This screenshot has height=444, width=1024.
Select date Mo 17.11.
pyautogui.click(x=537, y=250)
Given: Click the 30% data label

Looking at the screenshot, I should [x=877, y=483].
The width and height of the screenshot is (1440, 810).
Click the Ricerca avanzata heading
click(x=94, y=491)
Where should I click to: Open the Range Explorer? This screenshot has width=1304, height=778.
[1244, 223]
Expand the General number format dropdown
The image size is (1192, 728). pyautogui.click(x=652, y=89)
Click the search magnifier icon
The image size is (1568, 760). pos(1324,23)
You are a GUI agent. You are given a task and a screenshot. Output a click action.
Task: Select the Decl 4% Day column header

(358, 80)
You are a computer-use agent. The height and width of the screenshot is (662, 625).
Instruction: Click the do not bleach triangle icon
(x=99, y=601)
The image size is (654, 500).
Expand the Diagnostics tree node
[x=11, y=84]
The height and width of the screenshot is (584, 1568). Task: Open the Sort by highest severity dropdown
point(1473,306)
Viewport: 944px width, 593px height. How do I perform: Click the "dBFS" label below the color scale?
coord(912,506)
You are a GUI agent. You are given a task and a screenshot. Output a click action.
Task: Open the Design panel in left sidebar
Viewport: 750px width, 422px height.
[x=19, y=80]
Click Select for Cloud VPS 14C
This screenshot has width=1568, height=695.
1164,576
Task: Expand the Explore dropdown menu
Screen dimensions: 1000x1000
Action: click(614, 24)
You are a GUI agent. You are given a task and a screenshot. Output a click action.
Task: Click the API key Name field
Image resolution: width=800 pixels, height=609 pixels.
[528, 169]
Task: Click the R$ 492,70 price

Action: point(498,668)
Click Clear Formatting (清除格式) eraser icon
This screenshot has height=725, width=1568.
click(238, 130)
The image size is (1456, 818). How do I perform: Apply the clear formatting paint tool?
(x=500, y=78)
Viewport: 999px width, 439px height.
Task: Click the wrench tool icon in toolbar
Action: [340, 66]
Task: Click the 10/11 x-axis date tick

○ ○ ○ ○ ○

All lines in the data above from the one with "Expand the Diagnostics tree node" through the one with "Task: Expand the Explore dropdown menu" must be repeated exactly, and no others.

**Exercise answer:**
Expand the Diagnostics tree node
[x=11, y=84]
The height and width of the screenshot is (584, 1568). Task: Open the Sort by highest severity dropdown
point(1473,306)
Viewport: 944px width, 593px height. How do I perform: Click the "dBFS" label below the color scale?
coord(912,506)
You are a GUI agent. You are given a task and a screenshot. Output a click action.
Task: Open the Design panel in left sidebar
Viewport: 750px width, 422px height.
[x=19, y=80]
Click Select for Cloud VPS 14C
This screenshot has width=1568, height=695.
1164,576
Task: Expand the Explore dropdown menu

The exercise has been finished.